Passage to read
================================

Everybody knows Amazon (AMZN -0.17%). It is one of the largest companies in the world, landing a top 5 spot whether you measure by revenue, market cap, or the number of employees.

As big as it already is, Amazon is still growing like ragweed in the fall. The compound average growth rate (CAGR) for Amazon's top line stands between 25.6% and 28.1% over the last three, five, and 10 years:

AMZN Revenue (TTM) Chart

AMZN Revenue (TTM) data by YCharts

But how well do you really know this complex and multifaceted business titan?

What started as an online bookstore in Jeff Bezos' garage soon widened its scope to other e-commerce products. For example, the Amazon Web Services division was originally just an attempt to monetize unused capacity in Amazon's server farms. Now, this sector-defining cloud computing platform is one of Amazon's largest operations and also the most profitable business under its roof.

The story won't end there. Amazon is always exploring new moneymaking ideas at a breathtaking pace. Many companies would sell their proverbial mothers for an operation generating sales of $1.26 billion per year with a 164% year-over-year growth rate. But for Amazon, that's just the stuff that fell through the cracks between six much larger revenue streams, modestly labeled as "Other":

A graphical representation of Amazon's various revenue streams.

Image source: The Motley Fool, based on data from Amazon's SEC filings.

================================

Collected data
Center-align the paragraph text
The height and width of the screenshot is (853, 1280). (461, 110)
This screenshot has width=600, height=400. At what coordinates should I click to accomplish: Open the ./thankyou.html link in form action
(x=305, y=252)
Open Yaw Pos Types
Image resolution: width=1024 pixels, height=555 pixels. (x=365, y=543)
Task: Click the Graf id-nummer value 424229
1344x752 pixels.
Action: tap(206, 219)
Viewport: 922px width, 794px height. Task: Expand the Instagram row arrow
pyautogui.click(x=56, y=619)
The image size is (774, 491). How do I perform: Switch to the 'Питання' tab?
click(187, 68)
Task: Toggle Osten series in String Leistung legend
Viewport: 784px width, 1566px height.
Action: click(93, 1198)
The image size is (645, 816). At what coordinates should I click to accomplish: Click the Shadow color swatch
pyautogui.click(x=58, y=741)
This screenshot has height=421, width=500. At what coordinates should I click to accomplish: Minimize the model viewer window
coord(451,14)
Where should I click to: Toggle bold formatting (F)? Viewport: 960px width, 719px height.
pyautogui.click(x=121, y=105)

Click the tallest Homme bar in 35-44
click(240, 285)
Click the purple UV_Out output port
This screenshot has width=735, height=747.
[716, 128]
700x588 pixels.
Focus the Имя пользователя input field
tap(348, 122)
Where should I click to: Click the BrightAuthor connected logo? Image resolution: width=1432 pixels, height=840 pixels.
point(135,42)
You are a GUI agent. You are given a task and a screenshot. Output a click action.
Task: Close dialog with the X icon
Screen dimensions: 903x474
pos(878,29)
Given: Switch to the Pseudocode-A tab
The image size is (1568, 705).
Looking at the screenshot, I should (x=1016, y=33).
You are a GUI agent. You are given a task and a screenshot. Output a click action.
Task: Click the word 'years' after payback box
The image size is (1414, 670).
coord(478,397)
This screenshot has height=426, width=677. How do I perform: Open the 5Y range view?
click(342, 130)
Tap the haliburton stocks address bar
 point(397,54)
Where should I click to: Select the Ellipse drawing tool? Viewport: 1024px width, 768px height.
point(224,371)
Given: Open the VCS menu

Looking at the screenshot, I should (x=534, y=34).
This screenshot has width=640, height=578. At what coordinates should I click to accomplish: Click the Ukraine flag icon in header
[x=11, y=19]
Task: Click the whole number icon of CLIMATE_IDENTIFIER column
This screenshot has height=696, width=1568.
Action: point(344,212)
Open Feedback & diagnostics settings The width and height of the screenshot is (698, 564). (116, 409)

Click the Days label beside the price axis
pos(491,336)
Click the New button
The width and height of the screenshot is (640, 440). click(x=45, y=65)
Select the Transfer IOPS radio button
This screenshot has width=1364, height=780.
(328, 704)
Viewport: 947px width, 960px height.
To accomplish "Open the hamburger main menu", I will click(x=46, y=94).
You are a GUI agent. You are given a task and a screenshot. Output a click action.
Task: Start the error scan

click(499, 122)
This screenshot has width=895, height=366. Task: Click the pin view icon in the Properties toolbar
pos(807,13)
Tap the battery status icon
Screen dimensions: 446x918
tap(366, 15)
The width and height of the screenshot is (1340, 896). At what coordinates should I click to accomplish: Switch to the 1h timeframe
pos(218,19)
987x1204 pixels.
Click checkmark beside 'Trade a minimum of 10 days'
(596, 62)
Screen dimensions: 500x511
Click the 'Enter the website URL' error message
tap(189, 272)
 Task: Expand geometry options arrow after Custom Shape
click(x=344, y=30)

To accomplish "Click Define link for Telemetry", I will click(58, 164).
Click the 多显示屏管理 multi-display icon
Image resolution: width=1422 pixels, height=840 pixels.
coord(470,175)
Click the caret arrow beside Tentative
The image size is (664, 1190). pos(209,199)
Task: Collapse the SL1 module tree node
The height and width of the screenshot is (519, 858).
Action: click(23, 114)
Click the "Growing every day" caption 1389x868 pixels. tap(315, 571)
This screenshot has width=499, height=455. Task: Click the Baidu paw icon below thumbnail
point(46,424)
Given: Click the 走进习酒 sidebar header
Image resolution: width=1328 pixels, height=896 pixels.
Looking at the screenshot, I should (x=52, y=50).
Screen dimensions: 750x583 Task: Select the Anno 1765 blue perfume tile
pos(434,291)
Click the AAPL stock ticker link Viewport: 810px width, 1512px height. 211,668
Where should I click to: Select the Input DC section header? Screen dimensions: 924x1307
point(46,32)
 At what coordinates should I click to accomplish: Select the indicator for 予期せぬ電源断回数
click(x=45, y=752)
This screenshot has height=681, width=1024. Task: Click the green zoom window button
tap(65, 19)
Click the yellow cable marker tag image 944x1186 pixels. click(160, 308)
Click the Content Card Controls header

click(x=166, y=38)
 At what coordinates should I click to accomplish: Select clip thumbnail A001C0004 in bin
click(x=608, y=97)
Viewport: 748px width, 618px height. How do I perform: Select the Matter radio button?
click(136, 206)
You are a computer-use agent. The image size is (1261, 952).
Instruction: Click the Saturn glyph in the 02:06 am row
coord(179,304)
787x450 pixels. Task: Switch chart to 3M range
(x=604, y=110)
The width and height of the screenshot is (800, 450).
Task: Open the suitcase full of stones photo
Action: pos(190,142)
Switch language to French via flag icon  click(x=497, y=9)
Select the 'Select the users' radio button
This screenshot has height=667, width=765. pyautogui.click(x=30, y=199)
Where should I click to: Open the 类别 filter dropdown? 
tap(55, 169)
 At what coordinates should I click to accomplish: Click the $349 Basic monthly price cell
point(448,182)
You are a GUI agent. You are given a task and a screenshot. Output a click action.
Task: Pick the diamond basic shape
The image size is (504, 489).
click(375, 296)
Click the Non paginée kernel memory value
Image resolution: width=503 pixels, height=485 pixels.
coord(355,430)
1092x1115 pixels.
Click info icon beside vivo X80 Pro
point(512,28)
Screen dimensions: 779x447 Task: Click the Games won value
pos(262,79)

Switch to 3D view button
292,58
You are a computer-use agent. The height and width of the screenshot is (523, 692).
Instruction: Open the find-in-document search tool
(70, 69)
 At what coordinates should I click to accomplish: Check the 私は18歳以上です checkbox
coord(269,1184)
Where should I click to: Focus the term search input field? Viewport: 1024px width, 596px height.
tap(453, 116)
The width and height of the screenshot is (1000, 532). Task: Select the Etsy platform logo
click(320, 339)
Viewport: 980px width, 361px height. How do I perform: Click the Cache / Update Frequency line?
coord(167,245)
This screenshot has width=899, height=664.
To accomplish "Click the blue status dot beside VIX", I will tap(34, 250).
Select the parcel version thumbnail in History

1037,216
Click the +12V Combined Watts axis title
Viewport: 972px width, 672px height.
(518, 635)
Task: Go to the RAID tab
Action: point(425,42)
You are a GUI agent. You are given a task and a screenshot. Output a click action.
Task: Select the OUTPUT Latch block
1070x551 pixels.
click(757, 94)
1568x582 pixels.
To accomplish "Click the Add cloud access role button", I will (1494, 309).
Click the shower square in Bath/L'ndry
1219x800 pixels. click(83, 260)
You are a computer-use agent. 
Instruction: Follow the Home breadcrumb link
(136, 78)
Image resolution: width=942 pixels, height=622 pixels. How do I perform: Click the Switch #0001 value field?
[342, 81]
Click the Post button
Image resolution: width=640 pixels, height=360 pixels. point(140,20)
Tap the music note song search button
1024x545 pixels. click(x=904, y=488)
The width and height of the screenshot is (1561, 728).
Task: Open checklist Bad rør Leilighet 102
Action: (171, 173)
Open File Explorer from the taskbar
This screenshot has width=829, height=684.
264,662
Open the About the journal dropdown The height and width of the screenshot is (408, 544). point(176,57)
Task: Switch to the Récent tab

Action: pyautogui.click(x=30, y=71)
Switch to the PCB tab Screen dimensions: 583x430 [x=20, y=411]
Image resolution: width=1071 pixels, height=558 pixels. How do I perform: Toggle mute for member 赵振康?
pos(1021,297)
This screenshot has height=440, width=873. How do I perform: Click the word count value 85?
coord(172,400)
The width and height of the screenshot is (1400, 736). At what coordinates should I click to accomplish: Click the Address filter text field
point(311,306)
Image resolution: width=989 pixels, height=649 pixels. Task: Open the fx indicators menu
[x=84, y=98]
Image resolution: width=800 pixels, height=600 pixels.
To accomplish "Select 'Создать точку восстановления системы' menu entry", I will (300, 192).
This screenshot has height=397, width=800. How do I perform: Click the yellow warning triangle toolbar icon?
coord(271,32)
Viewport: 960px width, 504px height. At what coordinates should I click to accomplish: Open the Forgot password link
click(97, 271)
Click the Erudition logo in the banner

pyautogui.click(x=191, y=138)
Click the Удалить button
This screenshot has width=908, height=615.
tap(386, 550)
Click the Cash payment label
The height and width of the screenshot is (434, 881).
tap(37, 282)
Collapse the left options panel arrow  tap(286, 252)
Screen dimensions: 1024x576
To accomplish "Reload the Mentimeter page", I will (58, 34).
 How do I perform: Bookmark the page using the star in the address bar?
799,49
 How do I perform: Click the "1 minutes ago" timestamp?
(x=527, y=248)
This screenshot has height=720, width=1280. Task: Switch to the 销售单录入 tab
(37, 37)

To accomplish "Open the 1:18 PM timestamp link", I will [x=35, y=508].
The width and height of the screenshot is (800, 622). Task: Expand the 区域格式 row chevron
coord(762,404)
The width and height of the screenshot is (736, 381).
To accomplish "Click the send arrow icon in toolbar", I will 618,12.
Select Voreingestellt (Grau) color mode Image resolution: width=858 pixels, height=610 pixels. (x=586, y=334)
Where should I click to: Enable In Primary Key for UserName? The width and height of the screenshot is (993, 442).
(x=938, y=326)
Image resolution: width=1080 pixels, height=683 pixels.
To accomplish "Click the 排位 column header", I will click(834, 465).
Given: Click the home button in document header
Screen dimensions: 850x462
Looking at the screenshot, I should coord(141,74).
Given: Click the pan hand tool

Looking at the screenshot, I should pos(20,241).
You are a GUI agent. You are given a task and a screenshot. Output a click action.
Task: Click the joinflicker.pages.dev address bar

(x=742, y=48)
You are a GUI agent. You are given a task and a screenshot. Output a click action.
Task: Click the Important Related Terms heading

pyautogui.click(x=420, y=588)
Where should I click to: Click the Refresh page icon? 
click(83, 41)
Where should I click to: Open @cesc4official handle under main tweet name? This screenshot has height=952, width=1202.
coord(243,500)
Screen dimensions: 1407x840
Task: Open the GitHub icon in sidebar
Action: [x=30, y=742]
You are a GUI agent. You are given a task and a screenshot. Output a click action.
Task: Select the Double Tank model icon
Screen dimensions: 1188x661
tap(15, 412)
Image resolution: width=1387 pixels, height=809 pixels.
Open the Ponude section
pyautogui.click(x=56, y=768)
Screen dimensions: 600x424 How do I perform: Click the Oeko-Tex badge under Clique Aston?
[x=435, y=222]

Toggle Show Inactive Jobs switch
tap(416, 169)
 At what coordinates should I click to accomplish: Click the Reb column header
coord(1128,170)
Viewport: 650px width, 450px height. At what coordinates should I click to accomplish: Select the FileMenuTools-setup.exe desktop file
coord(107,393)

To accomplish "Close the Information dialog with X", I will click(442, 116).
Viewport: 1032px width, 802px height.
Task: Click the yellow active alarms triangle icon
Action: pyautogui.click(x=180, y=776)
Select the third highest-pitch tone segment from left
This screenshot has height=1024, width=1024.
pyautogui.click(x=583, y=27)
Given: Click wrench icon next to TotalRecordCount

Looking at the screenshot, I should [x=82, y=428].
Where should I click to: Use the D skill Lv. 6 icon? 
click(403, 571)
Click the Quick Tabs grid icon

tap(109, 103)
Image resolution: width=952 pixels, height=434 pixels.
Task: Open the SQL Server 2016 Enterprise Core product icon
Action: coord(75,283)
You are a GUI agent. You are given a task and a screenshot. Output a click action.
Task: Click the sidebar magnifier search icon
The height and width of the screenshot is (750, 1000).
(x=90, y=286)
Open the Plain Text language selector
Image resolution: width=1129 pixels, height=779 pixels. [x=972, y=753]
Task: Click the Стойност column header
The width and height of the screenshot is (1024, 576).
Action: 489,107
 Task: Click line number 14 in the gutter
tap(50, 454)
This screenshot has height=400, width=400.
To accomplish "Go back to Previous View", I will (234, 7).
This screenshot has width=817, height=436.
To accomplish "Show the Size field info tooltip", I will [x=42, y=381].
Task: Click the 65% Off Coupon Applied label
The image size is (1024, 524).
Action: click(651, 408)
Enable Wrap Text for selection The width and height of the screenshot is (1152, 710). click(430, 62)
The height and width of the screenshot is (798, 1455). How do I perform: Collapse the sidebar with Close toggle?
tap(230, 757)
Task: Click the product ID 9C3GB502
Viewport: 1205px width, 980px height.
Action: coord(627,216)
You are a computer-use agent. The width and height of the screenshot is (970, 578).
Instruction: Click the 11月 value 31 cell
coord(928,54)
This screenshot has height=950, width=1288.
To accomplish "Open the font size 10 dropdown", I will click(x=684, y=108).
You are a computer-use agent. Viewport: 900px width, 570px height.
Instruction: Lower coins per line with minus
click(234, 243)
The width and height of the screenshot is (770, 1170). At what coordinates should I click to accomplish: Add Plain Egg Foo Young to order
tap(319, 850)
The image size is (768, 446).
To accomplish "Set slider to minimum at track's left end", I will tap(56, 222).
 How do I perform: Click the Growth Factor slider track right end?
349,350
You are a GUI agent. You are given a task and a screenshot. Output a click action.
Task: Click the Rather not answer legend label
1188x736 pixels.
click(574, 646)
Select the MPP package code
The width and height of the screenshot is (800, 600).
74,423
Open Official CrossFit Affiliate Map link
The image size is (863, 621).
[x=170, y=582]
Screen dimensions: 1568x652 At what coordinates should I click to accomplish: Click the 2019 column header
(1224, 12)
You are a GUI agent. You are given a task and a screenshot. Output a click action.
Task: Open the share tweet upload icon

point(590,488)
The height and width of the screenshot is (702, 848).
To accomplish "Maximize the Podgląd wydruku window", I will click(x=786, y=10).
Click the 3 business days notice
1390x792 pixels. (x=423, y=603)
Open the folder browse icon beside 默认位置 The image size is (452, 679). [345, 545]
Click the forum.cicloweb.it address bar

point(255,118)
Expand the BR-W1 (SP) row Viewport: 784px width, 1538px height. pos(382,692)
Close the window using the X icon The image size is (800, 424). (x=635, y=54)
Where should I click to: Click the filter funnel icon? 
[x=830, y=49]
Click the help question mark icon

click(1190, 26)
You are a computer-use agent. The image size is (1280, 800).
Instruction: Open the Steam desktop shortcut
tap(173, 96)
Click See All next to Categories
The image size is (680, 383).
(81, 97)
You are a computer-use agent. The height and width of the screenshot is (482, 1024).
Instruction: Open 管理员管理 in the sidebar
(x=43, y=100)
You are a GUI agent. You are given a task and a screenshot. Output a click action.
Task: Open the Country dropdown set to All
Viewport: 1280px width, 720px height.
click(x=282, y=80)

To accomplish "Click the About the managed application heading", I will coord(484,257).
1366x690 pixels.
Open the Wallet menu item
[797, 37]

================================

What the task asks
Continue the article about Amazon's growth and revenue streams, starting after its final line.

Output of the task
And that's what Amazon can do in an off year, under the weight of inflationary pressure and tough year-over-year comparisons against the strongest e-commerce and cloud computing growth of the COVID-19 pandemic. This report was so disappointing, Amazon's stock price fell 25.4% over the next two weeks, erasing $233 billion of its market cap.

Now imagine what Amazon's sprawling business empire might do in a healthy economy. The stock has been spring-loaded by a year-to-date price drop of 45%. Mr. Market has reasons for sending Amazon's stock to the bargain bin, but the recent concerns are temporary, while the company's soaring revenue growth is persistent. That impressive sales chart you saw earlier has always looked good, all the way back to the mid-1990s.

So the stock is primed to rebound from the low prices you see today. Maybe not next month or next year, but you can bet that the company will keep chipping away at its future growth initiatives while the global economy finds its sea legs again.

You probably want to have some of these shares in your portfolio when Amazon turns on its cash machine again. Have another look at those juicy revenue streams while you're prepping that trusty "buy" button for Amazon.